All these things make me angry too. Sentencing and the carrying out of punishment is often cruel and unusual. Thank you for writing about this.
I do think rage comes from feeling powerless. And I feel a little less so when I can write about this and hope to reach people, so thank you, Natasha.
I think Doug is on the road and swamped, but if there’s a web administrator reading this, please note the link to the Turning the Page website isn’t working. It’s http://www.franciscovoices.weebly.com/ Thanks!
I was recently at an event at which Noam Chomsky and Angela Davis were talking about prison reform. Though I’d always known, in a vague sense, that the American prison system is deeply flawed, the nature of those flaws and just how severe they are came alive for me at that event. The same is true for this piece, Diane. Beautiful. There has always been a part of me that has wanted to volunteer at a prison, but I’ve been afraid, less for my physical safety than my emotional safety. I’m sure my heart would break a thousand times. But this piece has stirred the desire again. Thanks so much for writing it! And tell Aaron Nava to send me one of those Fathers in a Bottle!
Thanks, Laura. It’s hard to volunteer at a prison. In most states, they simply will not let you in. But reentry is also so challenging and on a local level, your opinion matters. For example, some communities, council districts and cities, want to ban group homes and treatment centers. And voters need to demand programs in prisons, not just retribution. But I also think one of the most important things we can do is fight the school-to-prison pipeline, we need to keep kids in school, make sure they are literate, put an end to zero tolerance policies. We need discipline reform and counselors in school and arts and music in school and health centers in school, and parents welcome in school, etc. That’s a major way (besides reforming drug sentencing and mandatory minimums) to be sure we don’t keep feeding the beast. Yep, it all breaks the heart. But…
Where were you that you got to hear Angela Davis and Noam Chomsky?
PS. to Laura — I’ll see if Aaron can spare a sample for you.
I’ve had a handful of experiences teaching and working in the public school system. Though I’ve always been well-aware of how broken the system is, seeing it first hand is always a shock. I often feel like I’m losing the kids even when I feel like I’m also getting through. The school-to-prison pipeline was a central theme of the Chomsky/Davis event and their remarks made me want to be part of cutting off that pipeline; sometimes I feel my work might be better done in the schools.

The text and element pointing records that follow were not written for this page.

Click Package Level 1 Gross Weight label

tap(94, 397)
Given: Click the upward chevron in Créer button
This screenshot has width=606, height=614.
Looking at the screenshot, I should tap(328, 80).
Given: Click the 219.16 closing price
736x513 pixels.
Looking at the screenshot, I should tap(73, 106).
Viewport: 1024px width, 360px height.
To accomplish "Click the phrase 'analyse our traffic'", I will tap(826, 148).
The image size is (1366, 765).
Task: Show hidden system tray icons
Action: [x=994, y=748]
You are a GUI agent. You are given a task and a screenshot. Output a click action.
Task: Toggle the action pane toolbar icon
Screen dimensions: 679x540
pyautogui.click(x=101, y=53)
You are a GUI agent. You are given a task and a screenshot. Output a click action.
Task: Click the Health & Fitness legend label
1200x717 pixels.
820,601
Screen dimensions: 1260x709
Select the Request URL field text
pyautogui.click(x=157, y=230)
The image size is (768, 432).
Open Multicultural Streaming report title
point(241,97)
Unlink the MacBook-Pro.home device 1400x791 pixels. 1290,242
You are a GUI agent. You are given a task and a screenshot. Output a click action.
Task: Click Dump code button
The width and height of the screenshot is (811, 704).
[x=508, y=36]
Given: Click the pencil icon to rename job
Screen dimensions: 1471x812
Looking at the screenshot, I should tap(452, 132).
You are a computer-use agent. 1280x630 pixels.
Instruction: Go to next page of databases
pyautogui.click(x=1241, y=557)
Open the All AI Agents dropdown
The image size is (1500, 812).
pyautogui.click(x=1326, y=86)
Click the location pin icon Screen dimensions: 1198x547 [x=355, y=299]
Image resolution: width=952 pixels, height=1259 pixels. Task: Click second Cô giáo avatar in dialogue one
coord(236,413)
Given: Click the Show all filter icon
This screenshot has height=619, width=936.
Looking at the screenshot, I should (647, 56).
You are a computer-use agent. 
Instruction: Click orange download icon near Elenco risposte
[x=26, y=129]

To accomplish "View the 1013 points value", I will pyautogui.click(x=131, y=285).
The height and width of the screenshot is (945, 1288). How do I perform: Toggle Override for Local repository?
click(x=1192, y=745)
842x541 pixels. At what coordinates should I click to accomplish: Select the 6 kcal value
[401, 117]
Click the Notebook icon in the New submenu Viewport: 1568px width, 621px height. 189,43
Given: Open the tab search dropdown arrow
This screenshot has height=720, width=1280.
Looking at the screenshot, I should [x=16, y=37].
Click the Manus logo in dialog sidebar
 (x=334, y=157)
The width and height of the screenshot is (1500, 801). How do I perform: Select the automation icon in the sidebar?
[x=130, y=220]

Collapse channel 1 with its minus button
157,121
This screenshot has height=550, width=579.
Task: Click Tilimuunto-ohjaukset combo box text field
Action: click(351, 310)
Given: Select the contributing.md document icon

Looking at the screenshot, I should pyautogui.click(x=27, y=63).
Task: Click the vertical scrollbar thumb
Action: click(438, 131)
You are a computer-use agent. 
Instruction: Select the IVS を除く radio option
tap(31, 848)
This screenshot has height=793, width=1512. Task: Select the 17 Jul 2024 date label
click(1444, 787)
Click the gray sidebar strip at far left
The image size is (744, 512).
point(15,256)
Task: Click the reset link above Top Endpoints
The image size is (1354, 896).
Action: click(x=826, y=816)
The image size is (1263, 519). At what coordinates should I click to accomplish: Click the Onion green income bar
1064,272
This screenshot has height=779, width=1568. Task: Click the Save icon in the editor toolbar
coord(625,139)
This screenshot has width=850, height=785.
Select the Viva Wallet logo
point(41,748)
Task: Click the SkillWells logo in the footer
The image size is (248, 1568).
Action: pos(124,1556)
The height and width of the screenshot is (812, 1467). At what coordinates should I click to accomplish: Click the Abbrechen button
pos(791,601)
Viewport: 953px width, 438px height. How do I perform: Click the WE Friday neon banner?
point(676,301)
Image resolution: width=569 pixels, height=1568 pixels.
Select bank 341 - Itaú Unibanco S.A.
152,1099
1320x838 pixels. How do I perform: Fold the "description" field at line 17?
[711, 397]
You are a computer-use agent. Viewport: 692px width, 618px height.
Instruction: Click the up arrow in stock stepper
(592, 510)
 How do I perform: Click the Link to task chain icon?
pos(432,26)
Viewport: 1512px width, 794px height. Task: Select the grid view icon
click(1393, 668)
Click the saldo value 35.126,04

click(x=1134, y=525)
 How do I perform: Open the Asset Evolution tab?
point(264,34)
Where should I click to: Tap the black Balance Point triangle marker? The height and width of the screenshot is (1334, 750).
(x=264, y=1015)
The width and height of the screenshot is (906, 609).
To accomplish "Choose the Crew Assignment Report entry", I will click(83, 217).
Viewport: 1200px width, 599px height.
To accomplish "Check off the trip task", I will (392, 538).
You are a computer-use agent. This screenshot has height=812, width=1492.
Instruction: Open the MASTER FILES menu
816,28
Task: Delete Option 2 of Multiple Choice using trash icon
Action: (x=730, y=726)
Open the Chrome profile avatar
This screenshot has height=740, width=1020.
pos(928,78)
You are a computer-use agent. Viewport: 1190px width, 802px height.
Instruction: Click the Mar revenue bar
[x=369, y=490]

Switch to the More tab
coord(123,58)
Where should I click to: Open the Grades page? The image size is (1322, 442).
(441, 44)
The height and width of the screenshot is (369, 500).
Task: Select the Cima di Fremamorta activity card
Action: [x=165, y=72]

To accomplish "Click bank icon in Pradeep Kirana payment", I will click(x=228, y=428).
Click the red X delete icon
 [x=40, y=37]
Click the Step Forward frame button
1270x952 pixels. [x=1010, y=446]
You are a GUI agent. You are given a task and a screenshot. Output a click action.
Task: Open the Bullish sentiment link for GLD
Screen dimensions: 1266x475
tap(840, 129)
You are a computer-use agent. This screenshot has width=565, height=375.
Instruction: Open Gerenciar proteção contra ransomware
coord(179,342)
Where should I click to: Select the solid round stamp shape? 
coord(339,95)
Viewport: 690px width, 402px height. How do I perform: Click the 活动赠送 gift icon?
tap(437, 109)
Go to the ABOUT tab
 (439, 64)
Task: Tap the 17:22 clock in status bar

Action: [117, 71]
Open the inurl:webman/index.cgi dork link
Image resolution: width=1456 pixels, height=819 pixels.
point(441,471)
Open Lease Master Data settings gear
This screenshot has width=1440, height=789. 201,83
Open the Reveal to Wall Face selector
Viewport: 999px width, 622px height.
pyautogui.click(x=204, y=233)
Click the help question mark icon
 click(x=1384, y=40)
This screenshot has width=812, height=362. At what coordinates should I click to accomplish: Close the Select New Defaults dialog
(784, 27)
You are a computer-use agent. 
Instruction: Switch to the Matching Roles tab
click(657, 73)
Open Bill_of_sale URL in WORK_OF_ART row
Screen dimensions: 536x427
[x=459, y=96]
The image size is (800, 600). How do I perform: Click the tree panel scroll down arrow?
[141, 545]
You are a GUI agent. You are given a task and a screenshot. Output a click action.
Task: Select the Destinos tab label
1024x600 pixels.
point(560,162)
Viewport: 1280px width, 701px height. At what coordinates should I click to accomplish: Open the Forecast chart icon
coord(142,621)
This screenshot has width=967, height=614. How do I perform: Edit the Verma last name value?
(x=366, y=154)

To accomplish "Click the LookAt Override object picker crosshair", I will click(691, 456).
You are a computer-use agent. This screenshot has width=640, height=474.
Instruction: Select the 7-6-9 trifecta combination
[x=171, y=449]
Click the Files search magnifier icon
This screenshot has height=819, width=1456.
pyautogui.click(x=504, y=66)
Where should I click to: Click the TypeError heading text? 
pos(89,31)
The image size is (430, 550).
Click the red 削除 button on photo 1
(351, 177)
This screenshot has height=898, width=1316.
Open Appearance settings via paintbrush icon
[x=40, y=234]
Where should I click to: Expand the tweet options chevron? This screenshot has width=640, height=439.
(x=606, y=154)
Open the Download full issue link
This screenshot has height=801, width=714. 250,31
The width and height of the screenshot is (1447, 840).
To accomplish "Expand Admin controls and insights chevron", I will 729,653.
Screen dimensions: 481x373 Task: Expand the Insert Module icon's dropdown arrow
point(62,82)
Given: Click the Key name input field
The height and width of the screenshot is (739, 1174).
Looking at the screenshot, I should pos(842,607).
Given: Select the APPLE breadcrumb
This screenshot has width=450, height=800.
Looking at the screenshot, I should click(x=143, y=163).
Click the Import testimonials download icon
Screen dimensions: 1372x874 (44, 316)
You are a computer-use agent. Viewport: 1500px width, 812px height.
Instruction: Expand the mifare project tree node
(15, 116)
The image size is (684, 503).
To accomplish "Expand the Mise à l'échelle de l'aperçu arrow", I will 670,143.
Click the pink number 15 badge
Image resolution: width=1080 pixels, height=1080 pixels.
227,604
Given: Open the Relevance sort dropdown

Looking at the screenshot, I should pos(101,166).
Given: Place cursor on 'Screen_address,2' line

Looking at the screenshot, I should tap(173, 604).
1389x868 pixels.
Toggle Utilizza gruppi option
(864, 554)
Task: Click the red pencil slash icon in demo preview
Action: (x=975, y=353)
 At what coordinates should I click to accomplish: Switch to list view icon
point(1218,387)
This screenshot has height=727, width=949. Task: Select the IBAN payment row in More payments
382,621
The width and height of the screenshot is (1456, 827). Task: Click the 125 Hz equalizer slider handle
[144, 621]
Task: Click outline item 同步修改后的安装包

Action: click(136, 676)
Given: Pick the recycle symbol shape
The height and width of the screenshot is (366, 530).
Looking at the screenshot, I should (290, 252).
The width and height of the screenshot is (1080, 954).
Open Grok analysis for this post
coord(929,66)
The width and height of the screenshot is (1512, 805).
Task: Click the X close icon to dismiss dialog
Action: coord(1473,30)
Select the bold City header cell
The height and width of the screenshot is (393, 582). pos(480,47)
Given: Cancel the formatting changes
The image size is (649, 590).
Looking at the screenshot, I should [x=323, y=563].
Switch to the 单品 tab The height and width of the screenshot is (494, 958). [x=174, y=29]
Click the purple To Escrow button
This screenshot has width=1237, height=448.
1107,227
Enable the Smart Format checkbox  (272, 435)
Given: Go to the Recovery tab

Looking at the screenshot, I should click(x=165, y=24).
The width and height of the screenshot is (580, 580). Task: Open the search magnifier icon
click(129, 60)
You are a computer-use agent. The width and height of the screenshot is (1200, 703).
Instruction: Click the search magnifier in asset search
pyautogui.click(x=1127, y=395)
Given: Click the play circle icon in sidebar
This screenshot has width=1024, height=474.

I feel so strongly about arts education. In fact, most of the work I’ve done in the school system has been around the arts and language, and I’ve seen kids come alive through those disciplines. As I get closer to reaching some of my other goals, I plan on giving back in a way that feels meaningful. Perhaps, this will be one of the battles I choose.
Here’s a link to the event: http://www.berklee.edu/events/angela-y-davis-and-noam-chomsky
They were quite a pair to listen to!